Public Display of Affection (PDA) is now a run-of-the-mill phrase used by many today, however, still there exists a sense of uneasiness attached to the concept. This situation is unique to India and a few South-East Asian cultures but to a stark contrast, such displays have become almost a mundane part of many countries especially in the west. The big quandary around the subject matter arises due to a lack of an exact definition or guidelines for the same which is holds true for all jurisdictions as the countries that do not consider PDA as an offence don’t feel the need to make legislation around and countries like India are rather discombobulated around the concept and often force it into a broader definition of public nuisance. Due to the aforementioned gross mismanagement of matter of PDA, there are still ambiguities and inconsistencies upon the present law which I hope to demystify going ahead into this piece.

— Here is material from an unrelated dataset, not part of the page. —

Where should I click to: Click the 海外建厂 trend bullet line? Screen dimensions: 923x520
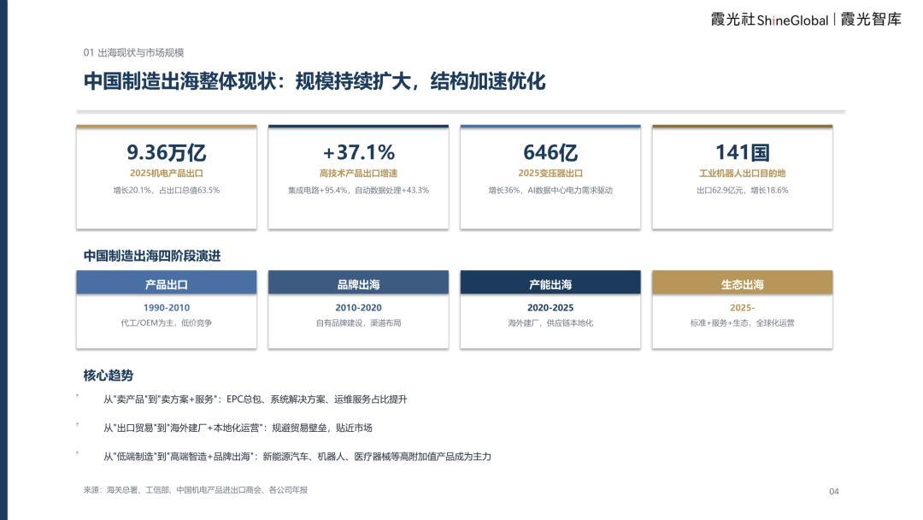click(238, 428)

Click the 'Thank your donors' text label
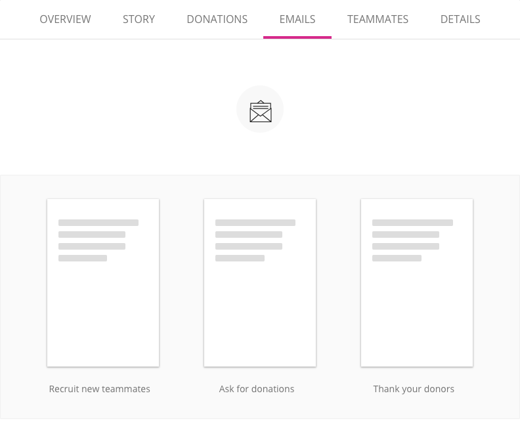[414, 389]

Current Standing Under Law
At present PDA per se doesn’t find a place in the Indian Penal Code but most cases relating to the subject are brought under Section 294 which deals with obscene acts and songs causing annoyance to others. Tracing back to the original intention of the section and even the contemporary comments upon it we see its main cynosure has been upon encompassing the offense called ‘eve-teasing’ in common parlance. Further, in the absence of any specific law dealing with eve-teasing and taking note of the fact that provisions of the Protection of Women from Sexual Harassment at Workplace Act are not adequate to curb eve-teasing, the Supreme Court even issued a number of direction under the section only relating to eve teaching in the case of Deputy Inspector General of Police v. S Samuthiram.

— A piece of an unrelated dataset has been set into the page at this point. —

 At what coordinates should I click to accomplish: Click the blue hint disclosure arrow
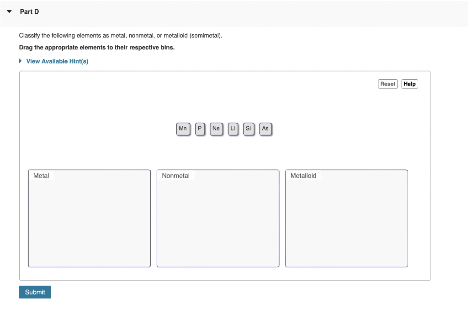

A major point of contention that has caught a lot of attention is that in order to secure a conviction under Section 294 the prosecution has to prove two indispensable particulars, namely:
i) The accused has done an obscene act in any public place
ii) Has so caused annoyance to other
Test of Obscenity
While dealing with the former specifically to determine an act as obscene due to lack of a proper definition for the same under the Penal Code. Thus, often in the process of classifying an act as obscene the prosecution relies upon the test of obscenity developed under Section 292 which refers to publication and/or art work. The test of obscenity in India can clearly be traced back to the British Statute Criminalising obscenity laid down by Chief Justice Cockburn in the R v. Hicklin case where obscenity was adjudicated upon whether the tendency of the matter charged as obscenity is to deprave and corrupt those whose minds are open to such immoral influences, and into whose hands a publication of this sort may fall. However, over the years the test has gradually changed and evolved with a number of judicial pronouncements as in the case of Aveek Sarkar v. State of West Bengal, the Supreme Court has doubted the ‘Hicklin Test’ as a correct for determining ‘obscenity’ and argued that ‘contemporary mores and national standards and not the standard of a group of susceptible or sensitive persons’ is the correct test. ‘Community standard test’ rather than ‘Hicklin Test’ to determine obscenity, it asserts, sounds more correct. Therefore, The Supreme Court by striking down the Hicklin test and upholding the more adaptive Community Standards test has done an admirable job. If the society accepts the portrayal of sexual activities on the silver screen, the court must not strike it down for the sake of a few sensitive persons. If it is acceptable to the society in general, the court must accept it too. Materials may have sometimes had content which is not acceptable to the society, like frontal female nudity is not acceptable in India but it is acceptable in United States of America and United Kingdom. In such scenarios, one needs to look into the bigger picture, the message being conveyed through the otherwise obscene material. The message should be beneficial and helpful to the society. People should have the freedom to send a message to the society through images/films/paintings/writings which if seen in isolation would be considered obscene or lascivious.
Constitutional Law Angle
A rather voguish argument defending Public Displays of Affection is the invocation of Article 19(1)(a) protecting the freedom of speech and expression stating that such a display holds an integral part of an individual’s natural rights and thus specifically is protected under Part – III of the Constitution of India. Natheless it is imperative to understand that any and all rights under Part – III are qualified and never absolute specifically in the case of Article 19 which details all such limitations. The freedom of speech and expression as well as invites a number of restrictions given under Article 19(2) specifically the decency and morality clause are the most commonly adduced while attempting to prevent PDA.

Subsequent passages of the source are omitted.